Book Review: Is Superman Circumcised? – The Complete Jewish History of the World’s Greatest Hero

Is Superman Circumcised?

Reviewed by: Steve Younis

Author Roy Schwartz contacted me a few months ago to let me know about the release of his book “Is Superman Circumcised?”. The title obviously stands out and immediately intrigues, but I have to admit I was dubious about the book’s content and wasn’t sure what to expect. Eye-catching title aside, Schwartz’s book really is “The Complete Jewish History of the World’s Greatest Hero”.

I’ve read quite a few books on the history of Superman, some of them brilliantly written and very detailed and informative. I have to say that Schwartz’s book is right up there with some of the better ones. He really digs deep in to those early days of the comic book industry and brings to life those formative days in New York City.

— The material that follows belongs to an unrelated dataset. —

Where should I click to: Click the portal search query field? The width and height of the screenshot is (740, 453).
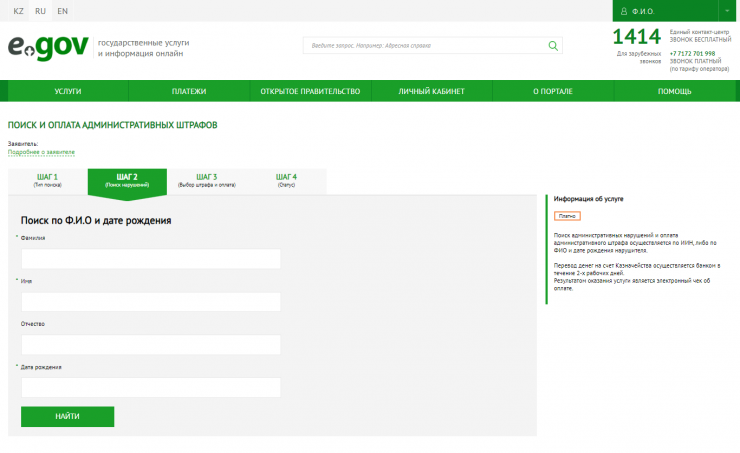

“Is Superman Circumcised?” is not a read you should undertake lightly. It’s not a quick or easy read, and is definitely heavy on the religious connections. As a Christian myself, I have always seen the more recent connections creators have made between the Man of Steel and Jesus, but Schwartz challenges many of those ideas and draws some interesting parallels with Jewish teachings, especially in relation to Moses.

I consider myself an avid reader, and while Schwartz is a great writer, I will admit to finding this book a challenge at times. As I said, it’s not light reading material and, being that it does concentrate on the Jewish creators of Superman and the early comic book industry, I did get a bit lost in some of the Jewish references. However, that shouldn’t detract anyone from enjoying the rich subject matter. It is obvious Schwartz has a deep love of both his culture and the comic book industry it birthed.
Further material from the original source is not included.